Staff Pick
This blistering excavation of the mind of a pedophile is absolutely riveting. Celeste Price becomes a teacher and carefully arranges her life in order to continuously have a fresh supply of young boys on hand. Her entire life revolves around her anticipatory, and then eventual, conquests, and her introspection never once goes beyond her insatiable libido.
Her stunning physical beauty seems to deflect the accusations that are eventually directed her way, and Tampa morphs into a damning commentary on the worth of females based solely on their appearance. She can't possibly be that beautiful and be "bad," can she? Nutting somehow manages to make sure that her readers are both attracted to, and repulsed by, Celeste, and provides one hell of a wild ride. Excellent! Recommended By Dianah H., Powells.com
Synopses & Reviews
In Alissa Nutting's novel Tampa, Celeste Price, a smoldering 26-year-old middle-school teacher in Florida, unrepentantly recounts her elaborate and sociopathically determined seduction of a 14-year-old student.
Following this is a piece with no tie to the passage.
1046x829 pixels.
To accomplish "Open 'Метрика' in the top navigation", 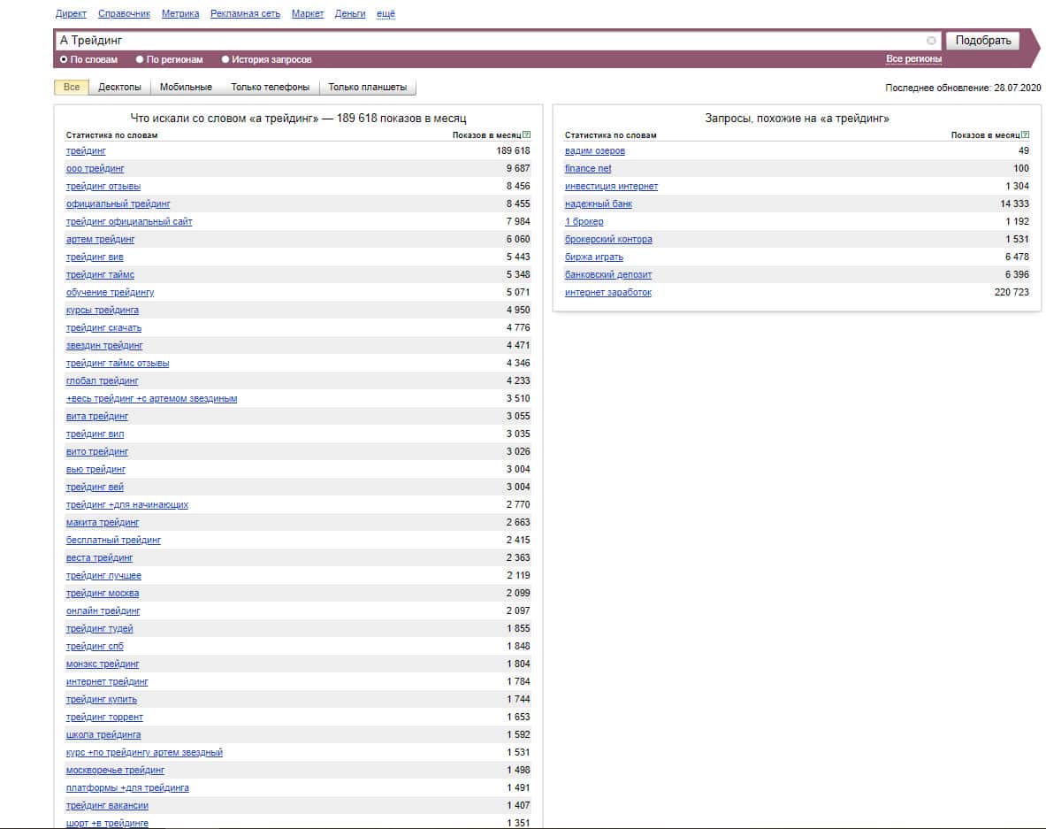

Celeste has chosen and lured the charmingly modest Jack Patrick into her web. Jack is enthralled and in awe of his eighth-grade teacher, and, most importantly, willing to accept Celeste's terms for a secret relationship — car rides after dark, rendezvous at Jack's house while his single father works the late shift, and body-slamming erotic encounters in Celeste's empty classroom. In slaking her sexual thirst, Celeste Price is remorseless and deviously free of hesitation, a monstress of pure motivation. She deceives everyone, is close to no one, and cares little for anything but her pleasure.
Tampa is a sexually explicit, virtuosically satirical, American Psycho-esque rendering of a monstrously misplaced but undeterrable desire. Laced with black humor and crackling sexualized prose, Alissa Nutting's Tampa is a grand, seriocomic examination of the want behind student / teacher affairs and a scorching literary debut.
Review
"A brilliant commentary on sex and society." Cosmopolitan
Review
"In this sly and salacious work, Nutting forces us to take a long, unflinching look at a deeply disturbed mind, and more significantly, at society's often troubling relationship with female beauty." San Francisco Chronicle
Review
"A deliriously enjoyable, absolutely shocking book — a morality tale that tempts and taunts readers to succumb to every kind of immorality." BOMB
Review
"Tampa takes on a very serious and disturbing subject with such flair and dark humor and bawdy sexual energy that Nutting is sure to become a member in the small club of authors who turns risky writing into high art." Tin House
About the Author
Alissa Nutting is an assistant professor of English at Grinnell College. She is the author of the story collection Unclean Jobs for Women and Girls, as well as the novel Tampa.